Falsifiable Predictions:

1. Temporal Sequencing Biomarker: In young endothelial cells, a pulse of oxidative stress will induce a measurable peak in mitophagy (e.g., via mt-Keima flux) within 1-2 hours, followed by a secondary peak in ER-phagy (FAM134B puncta) at 4-6 hours. This sequence will be flattened or reversed in cells from aged vessels or treated with 7-ketocholesterol.
2. Atg4B Kinetics Over Expression: The key dysfunction isn't low Atg4B levels, but its activity kinetics. Measuring the rate of LC3-I to LC3-II conversion in real-time (using pulse-chase assays with tagged LC3) will show a markedly slower turnover rate in aged endothelium, correlating with arterial stiffness (PWV) more strongly than static levels of autophagy proteins.
3. Rescue via Temporal Bypass: Simply overexpressing TFEB to boost all autophagy [doi.org/10.1038/ncomms15750] will be less effective in restoring endothelial function than targeted interventions that accelerate the initial mitophagy phase.

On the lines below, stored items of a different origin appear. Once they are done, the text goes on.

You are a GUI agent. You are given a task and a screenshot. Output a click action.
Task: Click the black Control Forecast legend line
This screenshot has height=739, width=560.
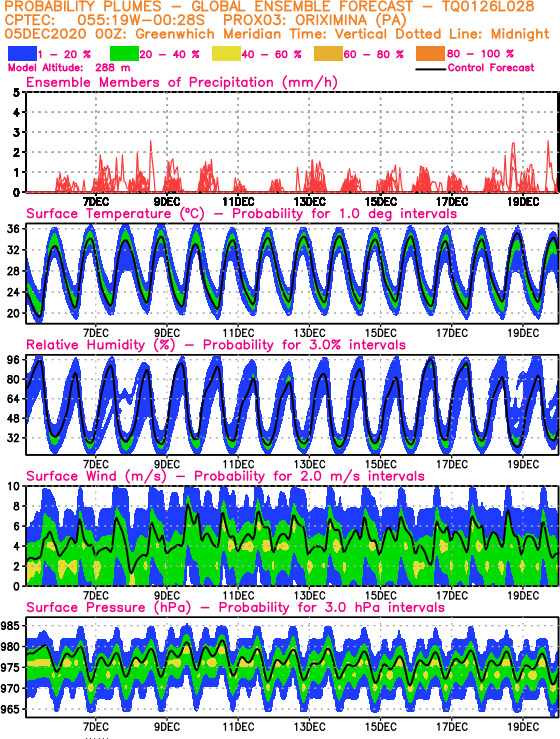click(x=431, y=69)
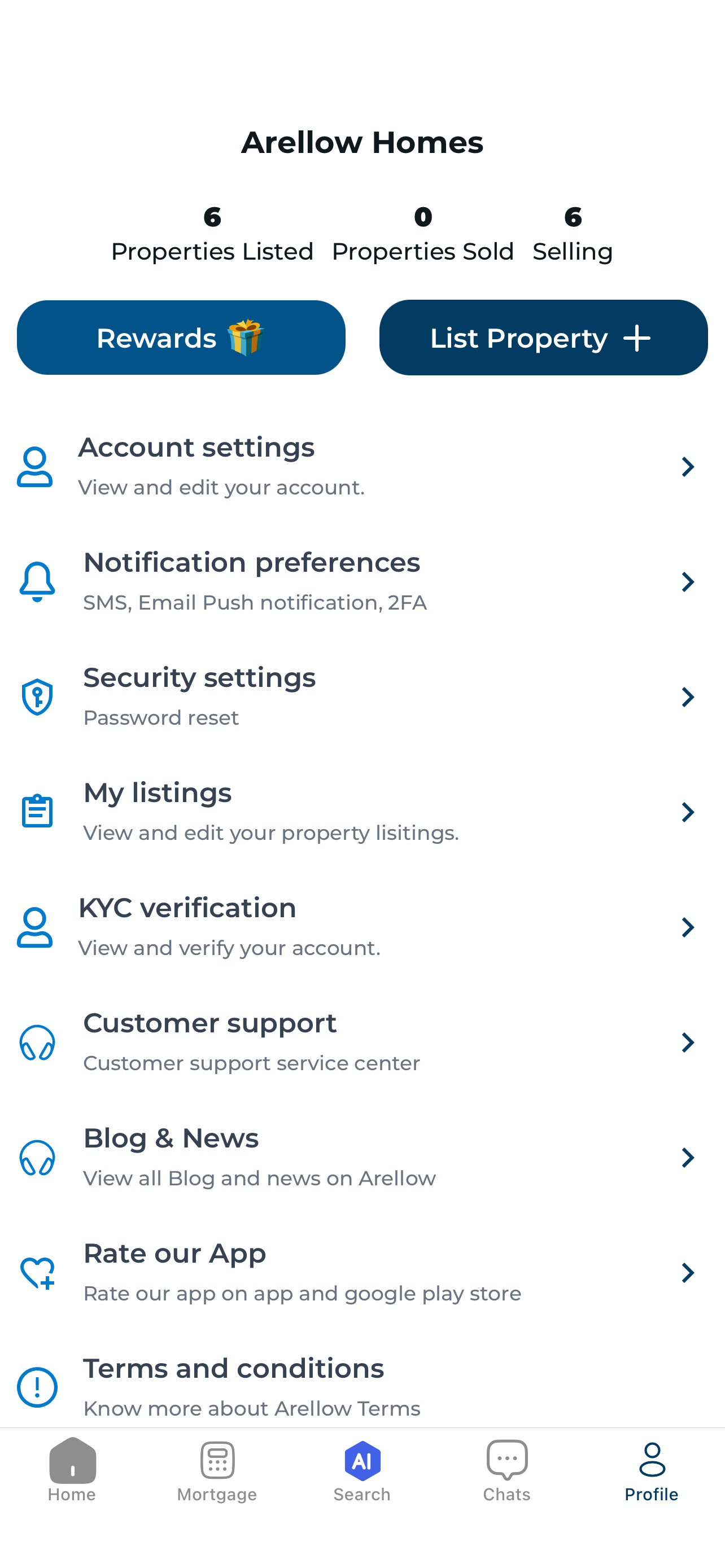Screen dimensions: 725x1568
Task: Switch to the Home tab
Action: (72, 1470)
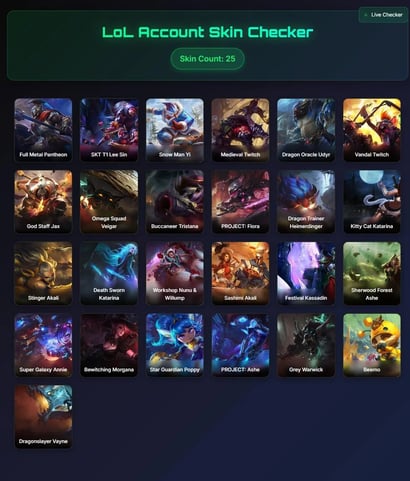This screenshot has width=410, height=481.
Task: Select the Death Sworn Katarina card
Action: point(109,273)
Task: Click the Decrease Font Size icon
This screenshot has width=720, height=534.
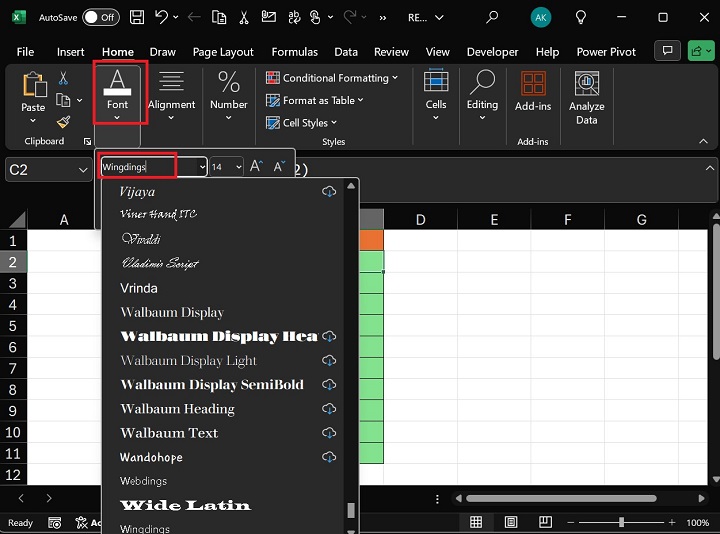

For example, administering a mitochondrial-targeted autophagy inducer (like a specific peptide agonist of BNIP3L) before a global autophagy stimulus like trehalose should restore proper sequence and improve NO production more effectively than simultaneous administration. This tests if re-establishing the temporal order is more critical than total flux.

This model shifts the therapeutic goal from "boost autophagy" to "re-synchronize the autophagic triage timer." The hierarchy isn't just broken—it's out of time.